— Extracted text —
start

Yeah you weren't the only ones surprised to see ELP's name as pointless - I couldn't recall anyone's name in Yes, even though I sang the words; 'I need you, to show me the way' out loud in the hope it would do.   You know, him that sang and blew down that other thing I don't know the name of that sounded great on that record  (Oooh, I really liked the look of him at the time, too!  TMI)

Prior to that I really struggled with the Jasons.  Yesterday we both chorussed in unison the name of Trollope's famous work 'The Barchester Chronicles' - and both failed to notice the actual question - the name of the county! (ie Barsetshire)


----------



## Chris Hobson (Mar 17, 2021)

I think that the person that you are referring to is Peter Frampton. He performed with Humble Pie and The Herd and had a best selling live album called Frampton Comes Alive. He also went to school with David Bowie and played on Bowie's Glass Spider tour. I don't recall him being in Yes though.


----------



## trophywench (Mar 17, 2021)

Aaaah - YES!  LOL  It is/was Peter Frampton.  Not my specialist decade whatsoever.  Kind of all started for me in c. 1963/4 really in terms of popular music.  All just music (well some of it though by no means all) since then which I either like or not.  Couldn't care less what genre label is attached to it and I never have cared.

end

— Direction 1 —
Answer these from the forum thread about quiz-show answers:
(a) In the first post, what county did the question actually ask for?
(b) Which two bands does Chris Hobson say Peter Frampton performed with?
(c) Around what years does trophywench say popular music started for her?
— Direction 2 —
Carry on the forum thread about quiz-show answers from the point after its last sentence.

— Data records —
start

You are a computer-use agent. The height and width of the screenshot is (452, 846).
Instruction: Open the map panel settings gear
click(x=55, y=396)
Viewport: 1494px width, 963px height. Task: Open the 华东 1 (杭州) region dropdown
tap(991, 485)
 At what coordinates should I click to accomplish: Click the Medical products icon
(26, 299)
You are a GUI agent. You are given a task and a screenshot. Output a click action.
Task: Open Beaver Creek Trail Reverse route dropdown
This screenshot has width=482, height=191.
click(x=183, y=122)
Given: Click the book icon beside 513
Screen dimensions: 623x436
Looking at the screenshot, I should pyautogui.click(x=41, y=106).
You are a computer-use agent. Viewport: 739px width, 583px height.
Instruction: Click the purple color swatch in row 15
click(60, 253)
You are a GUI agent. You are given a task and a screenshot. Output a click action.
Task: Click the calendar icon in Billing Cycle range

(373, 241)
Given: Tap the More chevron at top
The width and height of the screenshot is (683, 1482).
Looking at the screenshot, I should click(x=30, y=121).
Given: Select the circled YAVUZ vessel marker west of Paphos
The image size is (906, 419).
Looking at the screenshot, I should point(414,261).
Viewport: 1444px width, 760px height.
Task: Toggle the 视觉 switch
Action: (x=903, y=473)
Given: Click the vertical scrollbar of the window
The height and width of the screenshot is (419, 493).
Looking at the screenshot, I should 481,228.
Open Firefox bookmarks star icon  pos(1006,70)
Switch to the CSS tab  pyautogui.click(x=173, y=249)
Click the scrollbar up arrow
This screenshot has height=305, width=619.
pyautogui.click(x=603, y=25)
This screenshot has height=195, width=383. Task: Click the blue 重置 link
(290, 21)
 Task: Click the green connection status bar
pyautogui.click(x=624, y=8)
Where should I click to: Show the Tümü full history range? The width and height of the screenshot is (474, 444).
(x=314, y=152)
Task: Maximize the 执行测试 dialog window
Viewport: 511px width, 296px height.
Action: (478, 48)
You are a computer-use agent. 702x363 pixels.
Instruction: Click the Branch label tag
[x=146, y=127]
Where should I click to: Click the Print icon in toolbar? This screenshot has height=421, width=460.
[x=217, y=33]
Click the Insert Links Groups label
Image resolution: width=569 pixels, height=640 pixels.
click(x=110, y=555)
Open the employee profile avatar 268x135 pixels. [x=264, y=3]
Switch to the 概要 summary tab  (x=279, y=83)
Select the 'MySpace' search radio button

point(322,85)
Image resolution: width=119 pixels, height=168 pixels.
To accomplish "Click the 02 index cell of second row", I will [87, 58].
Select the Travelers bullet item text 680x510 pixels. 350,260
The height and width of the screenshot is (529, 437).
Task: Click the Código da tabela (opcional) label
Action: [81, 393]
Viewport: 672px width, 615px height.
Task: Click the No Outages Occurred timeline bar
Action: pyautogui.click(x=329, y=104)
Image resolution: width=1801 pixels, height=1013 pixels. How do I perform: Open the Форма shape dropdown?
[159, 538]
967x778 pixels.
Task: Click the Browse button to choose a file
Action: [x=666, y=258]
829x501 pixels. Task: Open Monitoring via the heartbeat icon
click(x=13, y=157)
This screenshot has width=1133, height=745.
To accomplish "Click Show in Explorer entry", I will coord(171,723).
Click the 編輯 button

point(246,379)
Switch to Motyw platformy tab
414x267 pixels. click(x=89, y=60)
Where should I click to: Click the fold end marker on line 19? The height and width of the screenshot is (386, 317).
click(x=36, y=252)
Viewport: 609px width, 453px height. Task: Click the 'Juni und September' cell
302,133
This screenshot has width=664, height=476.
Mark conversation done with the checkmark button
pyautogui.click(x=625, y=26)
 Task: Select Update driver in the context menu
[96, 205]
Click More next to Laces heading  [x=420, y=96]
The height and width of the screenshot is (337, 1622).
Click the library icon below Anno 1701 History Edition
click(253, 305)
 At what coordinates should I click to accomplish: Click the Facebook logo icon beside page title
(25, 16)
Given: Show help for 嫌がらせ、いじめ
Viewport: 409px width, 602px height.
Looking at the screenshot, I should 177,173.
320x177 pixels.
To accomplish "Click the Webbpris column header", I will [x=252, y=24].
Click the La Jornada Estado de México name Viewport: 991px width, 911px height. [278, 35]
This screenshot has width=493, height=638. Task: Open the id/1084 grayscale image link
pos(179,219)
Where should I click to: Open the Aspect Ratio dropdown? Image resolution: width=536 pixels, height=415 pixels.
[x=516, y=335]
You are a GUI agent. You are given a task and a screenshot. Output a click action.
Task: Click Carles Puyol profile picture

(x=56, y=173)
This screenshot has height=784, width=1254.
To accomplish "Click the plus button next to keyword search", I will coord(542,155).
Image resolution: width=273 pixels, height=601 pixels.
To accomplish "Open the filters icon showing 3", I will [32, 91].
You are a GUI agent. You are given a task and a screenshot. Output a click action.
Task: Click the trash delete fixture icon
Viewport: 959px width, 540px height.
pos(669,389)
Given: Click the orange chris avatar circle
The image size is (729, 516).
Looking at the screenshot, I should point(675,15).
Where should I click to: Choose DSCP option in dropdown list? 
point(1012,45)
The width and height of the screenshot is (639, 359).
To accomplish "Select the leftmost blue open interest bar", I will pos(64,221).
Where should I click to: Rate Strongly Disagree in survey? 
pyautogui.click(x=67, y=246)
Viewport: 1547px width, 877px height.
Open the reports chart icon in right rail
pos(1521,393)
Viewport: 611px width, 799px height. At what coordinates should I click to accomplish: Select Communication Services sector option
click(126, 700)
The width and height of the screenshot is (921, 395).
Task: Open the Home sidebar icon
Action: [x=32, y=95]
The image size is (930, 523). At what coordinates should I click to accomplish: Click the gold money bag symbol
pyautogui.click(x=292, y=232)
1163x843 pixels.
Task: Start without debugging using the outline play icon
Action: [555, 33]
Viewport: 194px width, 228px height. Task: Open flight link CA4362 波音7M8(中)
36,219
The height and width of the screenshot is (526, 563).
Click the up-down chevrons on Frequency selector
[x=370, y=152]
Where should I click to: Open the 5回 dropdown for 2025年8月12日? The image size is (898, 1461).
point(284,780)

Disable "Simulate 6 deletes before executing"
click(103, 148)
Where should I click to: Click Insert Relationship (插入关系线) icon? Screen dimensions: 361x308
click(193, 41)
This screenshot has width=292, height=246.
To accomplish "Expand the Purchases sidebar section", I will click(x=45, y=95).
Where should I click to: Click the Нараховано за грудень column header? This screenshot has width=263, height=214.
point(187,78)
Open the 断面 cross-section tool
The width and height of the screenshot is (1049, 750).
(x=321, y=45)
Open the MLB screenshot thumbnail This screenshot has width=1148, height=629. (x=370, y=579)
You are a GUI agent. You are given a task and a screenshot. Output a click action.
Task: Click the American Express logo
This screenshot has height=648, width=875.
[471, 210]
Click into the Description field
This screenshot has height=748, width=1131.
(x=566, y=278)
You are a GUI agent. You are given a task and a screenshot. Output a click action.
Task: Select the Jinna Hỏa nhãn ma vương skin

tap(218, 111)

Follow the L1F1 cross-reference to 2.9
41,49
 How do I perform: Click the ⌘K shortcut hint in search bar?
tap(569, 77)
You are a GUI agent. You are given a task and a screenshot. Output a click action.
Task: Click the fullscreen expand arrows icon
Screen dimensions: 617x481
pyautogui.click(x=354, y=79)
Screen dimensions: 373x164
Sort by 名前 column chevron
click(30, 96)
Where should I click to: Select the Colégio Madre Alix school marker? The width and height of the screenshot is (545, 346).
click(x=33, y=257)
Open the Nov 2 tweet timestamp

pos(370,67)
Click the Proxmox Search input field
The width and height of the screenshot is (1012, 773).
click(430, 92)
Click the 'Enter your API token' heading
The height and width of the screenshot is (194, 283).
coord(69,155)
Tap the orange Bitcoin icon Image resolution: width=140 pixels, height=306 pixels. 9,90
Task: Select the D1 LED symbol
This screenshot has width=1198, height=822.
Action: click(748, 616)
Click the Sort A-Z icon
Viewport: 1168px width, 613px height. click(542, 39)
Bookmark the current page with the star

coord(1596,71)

end

— Answer 1 —
(a) Barsetshire
(b) Humble Pie and The Herd
(c) c. 1963/4

— Answer 2 —
Remember a good many years ago #1 and I sitting down to listen to a BBC2 series 'The Four Seasons' (Gosh, fancy them being that interesting the Beeb have devoted 4 progs to them!) - and then thoroughly and entirely getting hooked on James Galway whether with or without his golden flute!  ie Vivaldi's Four Seasons, not the American quartet that made pop records .......

Quite a lesson when you realise where this or that bit of music that was the theme tune to whatever TV programme, actually comes from and how many centuries ago it was written.

A Lovers' Concerto - by The Toys - I rest my case!


----------



## Chris Hobson (Mar 17, 2021)

"A Lovers' Concerto - by The Toys - I rest my case!"

As you may have read elsewhere, I have been learning to play pieces from the Anna Magdalena Notebook by J. S. Bach. Lovers' Concerto is based on the second piece in the book and I can actually play it reasonably well.

Bach has also been implicated in the Whiter Shade of Pale, the Beach Boys song Lady Linda, the ELP track Knife Edge and Toccata by Sky. Muse have also borrowed from Bach as well as Madonna and Destiny's Child.


----------



## trophywench (Mar 18, 2021)

Nothin' new under the sun!

Brill having a catholic taste in music, innit?  (I do like a bit of G&S too, brill singing along on long solo drives, interspersed with some Buddy Holly, Everleys and all sorts.  Geno Washington & the R J band; Leon Russell; Irish folk/rugby songs - whatever!)


----------



## mikeyB (Mar 20, 2021)

Chris Hobson said:


> "A Lovers' Concerto - by The Toys - I rest my case!"
> 
> As you may have read elsewhere, I have been learning to play pieces from the Anna Magdalena Notebook by J. S. Bach. Lovers' Concerto is based on the second piece in the book and I can actually play it reasonably well.
> 
> Bach has also been implicated in the Whiter Shade of Pale, the Beach Boys song Lady Linda, the ELP track Knife Edge and Toccata by Sky. Muse have also borrowed from Bach as well as Madonna and Destiny's Child.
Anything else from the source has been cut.